Labour may change their pro-Brexit stance if the UK public change their mind about splitting from the EU, the party's general election campaign chief has reportedly admitted. Andrew Gwynne, the shadow cabinet minister, said Labour's support for Brexit could be "flexible" as he addressed an event organised by PR firm Four Public Affairs, according to The Mirror.
"We recognise that the country voted to leave. Whether public opinion shifts in the course of the next couple of years will be interesting to see." Gwynne told attendees. "And I think once the reality of what Brexit is going to look like becomes more apparent, it may well be that the political situation changes sufficiently that the Labour Party's nuanced position might also have more flexibility."
The comments come amid a row within Labour over whether the party should back splitting from the EU's customs union or not.
Shadow International Trade Secretary Barry Gardiner said such a position would be a "disaster" because the UK would split from the EU and have to allow Brussels to broker its free trade agreements with non-EU nations.
But he was later slapped down by a spokesperson for Jeremy Corbyn, who said the issue was open.
Chuka Umunna, a supporter of the Open Britain campaign and member of the All-Party Parliamentary Group (APPG) on EU relations, has urged Labour to distinguish itself from the Conservatives. "Taking [the] single market and customs union membership off the table in the Brexit talks is the Tory position, it should not be Labour's," he said.
Ipsos MORI's latest poll, of more than 1,000 people in July, found that 49% (+5) of voters thought the UK government should prioritise having access to the single-market, whilst 41% (-1) of respondents said Theresa May and her ministers should concentrate on controlling immigration.

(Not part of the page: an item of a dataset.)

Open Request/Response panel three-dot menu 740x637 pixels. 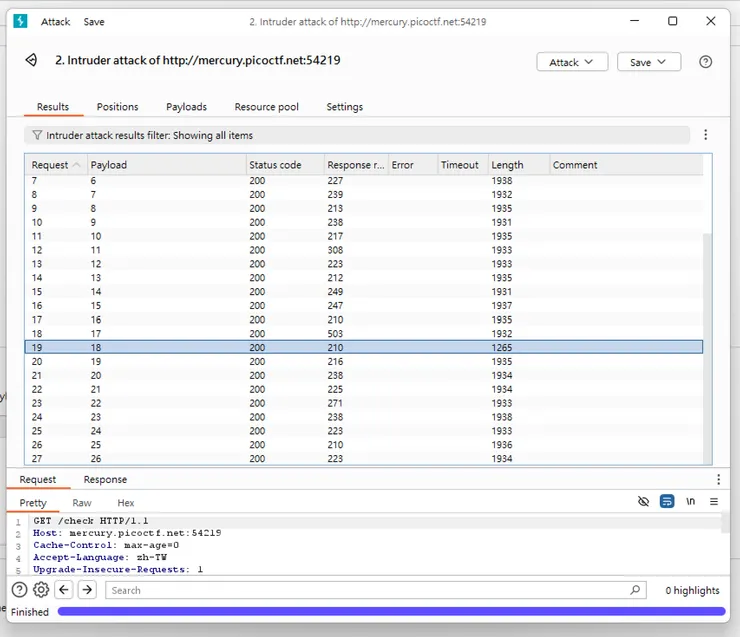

The latest round of the talks between Brexit Secretary David Davis and the EU's chief negotiator Michel Barnier failed to final a resolution on the future of the more than three million EU nationals in the UK and the more than one million Britons on the continent. Brussels wants the European Court of Justice's jurisdiction to continue in the UK after Brexit, something which the UK government opposes.